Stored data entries
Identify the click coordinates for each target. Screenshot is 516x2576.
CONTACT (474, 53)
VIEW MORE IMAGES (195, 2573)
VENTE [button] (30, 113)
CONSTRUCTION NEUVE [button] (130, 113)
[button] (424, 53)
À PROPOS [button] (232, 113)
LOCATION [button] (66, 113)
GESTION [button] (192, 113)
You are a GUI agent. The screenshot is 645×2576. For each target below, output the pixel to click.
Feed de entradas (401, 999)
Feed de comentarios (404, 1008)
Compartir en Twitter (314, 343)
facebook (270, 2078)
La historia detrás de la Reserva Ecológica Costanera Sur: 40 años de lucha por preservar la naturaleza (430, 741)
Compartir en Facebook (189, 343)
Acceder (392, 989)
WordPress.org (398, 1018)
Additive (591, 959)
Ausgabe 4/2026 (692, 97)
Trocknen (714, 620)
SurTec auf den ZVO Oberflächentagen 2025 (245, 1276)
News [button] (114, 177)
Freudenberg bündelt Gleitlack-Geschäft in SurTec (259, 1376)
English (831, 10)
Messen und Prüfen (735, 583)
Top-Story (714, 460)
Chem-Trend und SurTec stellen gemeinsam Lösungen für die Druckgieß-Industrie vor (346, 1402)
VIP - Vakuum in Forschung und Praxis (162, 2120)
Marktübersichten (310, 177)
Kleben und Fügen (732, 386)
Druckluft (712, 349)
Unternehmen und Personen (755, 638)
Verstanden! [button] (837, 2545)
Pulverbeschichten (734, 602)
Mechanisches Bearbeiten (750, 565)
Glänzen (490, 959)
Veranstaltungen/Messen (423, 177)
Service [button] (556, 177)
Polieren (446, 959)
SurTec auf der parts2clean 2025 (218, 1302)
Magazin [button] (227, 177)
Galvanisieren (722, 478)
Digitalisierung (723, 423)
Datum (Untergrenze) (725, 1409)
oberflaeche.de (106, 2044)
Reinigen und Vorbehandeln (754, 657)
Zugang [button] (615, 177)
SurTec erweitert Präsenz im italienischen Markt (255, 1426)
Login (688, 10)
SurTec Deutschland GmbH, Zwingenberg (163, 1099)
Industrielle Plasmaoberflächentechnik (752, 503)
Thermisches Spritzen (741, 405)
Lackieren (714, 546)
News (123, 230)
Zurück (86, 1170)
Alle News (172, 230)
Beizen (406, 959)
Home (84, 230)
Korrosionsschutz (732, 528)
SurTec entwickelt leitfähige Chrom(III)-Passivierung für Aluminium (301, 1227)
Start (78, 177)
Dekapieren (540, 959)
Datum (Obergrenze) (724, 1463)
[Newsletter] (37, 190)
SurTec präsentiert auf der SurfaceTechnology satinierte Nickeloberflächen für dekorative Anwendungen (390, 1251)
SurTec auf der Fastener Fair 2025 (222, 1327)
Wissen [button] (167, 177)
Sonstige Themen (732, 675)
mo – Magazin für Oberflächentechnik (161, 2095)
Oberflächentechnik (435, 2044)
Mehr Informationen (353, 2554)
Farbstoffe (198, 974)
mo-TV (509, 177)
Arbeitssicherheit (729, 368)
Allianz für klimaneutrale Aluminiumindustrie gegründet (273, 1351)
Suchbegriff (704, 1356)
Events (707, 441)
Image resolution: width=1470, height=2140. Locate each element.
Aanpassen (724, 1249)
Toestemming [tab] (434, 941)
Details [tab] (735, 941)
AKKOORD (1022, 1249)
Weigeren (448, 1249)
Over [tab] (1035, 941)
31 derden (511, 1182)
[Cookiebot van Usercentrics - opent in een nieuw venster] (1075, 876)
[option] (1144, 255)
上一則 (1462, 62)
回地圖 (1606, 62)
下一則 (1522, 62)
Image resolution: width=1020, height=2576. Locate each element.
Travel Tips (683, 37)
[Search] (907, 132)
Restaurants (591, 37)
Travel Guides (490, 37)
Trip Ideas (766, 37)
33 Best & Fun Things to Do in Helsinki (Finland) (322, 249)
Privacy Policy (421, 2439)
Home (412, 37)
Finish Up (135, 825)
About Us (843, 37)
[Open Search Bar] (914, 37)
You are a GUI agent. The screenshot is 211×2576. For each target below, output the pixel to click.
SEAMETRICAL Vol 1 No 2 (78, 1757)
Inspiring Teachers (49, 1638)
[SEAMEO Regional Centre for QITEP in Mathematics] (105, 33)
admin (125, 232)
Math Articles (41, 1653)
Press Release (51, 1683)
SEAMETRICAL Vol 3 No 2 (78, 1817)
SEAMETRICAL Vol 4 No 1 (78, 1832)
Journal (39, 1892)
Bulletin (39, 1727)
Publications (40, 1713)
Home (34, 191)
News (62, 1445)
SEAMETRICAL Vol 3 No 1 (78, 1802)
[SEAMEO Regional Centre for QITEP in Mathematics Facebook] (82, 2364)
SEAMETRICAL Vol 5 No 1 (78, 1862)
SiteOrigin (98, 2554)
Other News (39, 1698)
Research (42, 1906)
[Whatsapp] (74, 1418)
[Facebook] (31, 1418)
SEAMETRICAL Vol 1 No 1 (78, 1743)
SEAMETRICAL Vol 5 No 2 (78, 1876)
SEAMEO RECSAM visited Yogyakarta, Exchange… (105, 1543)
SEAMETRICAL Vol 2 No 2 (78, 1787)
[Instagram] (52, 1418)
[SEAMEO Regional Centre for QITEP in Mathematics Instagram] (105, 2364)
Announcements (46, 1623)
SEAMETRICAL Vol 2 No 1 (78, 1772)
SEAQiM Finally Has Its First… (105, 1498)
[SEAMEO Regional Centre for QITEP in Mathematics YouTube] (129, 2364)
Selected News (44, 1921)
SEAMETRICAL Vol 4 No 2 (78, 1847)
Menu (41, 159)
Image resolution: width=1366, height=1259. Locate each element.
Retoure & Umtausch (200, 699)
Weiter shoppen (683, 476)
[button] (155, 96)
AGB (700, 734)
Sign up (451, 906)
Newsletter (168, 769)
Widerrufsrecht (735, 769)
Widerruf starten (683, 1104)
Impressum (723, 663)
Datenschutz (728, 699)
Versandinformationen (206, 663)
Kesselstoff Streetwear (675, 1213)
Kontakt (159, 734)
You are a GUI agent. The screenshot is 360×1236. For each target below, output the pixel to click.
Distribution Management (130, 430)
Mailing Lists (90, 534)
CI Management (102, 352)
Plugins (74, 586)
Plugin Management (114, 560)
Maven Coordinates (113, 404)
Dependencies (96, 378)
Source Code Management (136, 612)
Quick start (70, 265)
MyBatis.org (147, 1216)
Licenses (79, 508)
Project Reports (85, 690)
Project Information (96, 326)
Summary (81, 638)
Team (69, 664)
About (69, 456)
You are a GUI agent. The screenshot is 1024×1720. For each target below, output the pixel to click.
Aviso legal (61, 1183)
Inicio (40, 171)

**Work instructions**
Nothing should appear in the answer except the lines above from the line with "Finish Up (135, 825)" through the line with "SiteOrigin (98, 2554)", both included, written out exactly.

**Response area**
Finish Up (135, 825)
About Us (843, 37)
[Open Search Bar] (914, 37)
You are a GUI agent. The screenshot is 211×2576. For each target below, output the pixel to click.
SEAMETRICAL Vol 1 No 2 (78, 1757)
Inspiring Teachers (49, 1638)
[SEAMEO Regional Centre for QITEP in Mathematics] (105, 33)
admin (125, 232)
Math Articles (41, 1653)
Press Release (51, 1683)
SEAMETRICAL Vol 3 No 2 (78, 1817)
SEAMETRICAL Vol 4 No 1 (78, 1832)
Journal (39, 1892)
Bulletin (39, 1727)
Publications (40, 1713)
Home (34, 191)
News (62, 1445)
SEAMETRICAL Vol 3 No 1 (78, 1802)
[SEAMEO Regional Centre for QITEP in Mathematics Facebook] (82, 2364)
SEAMETRICAL Vol 5 No 1 (78, 1862)
SiteOrigin (98, 2554)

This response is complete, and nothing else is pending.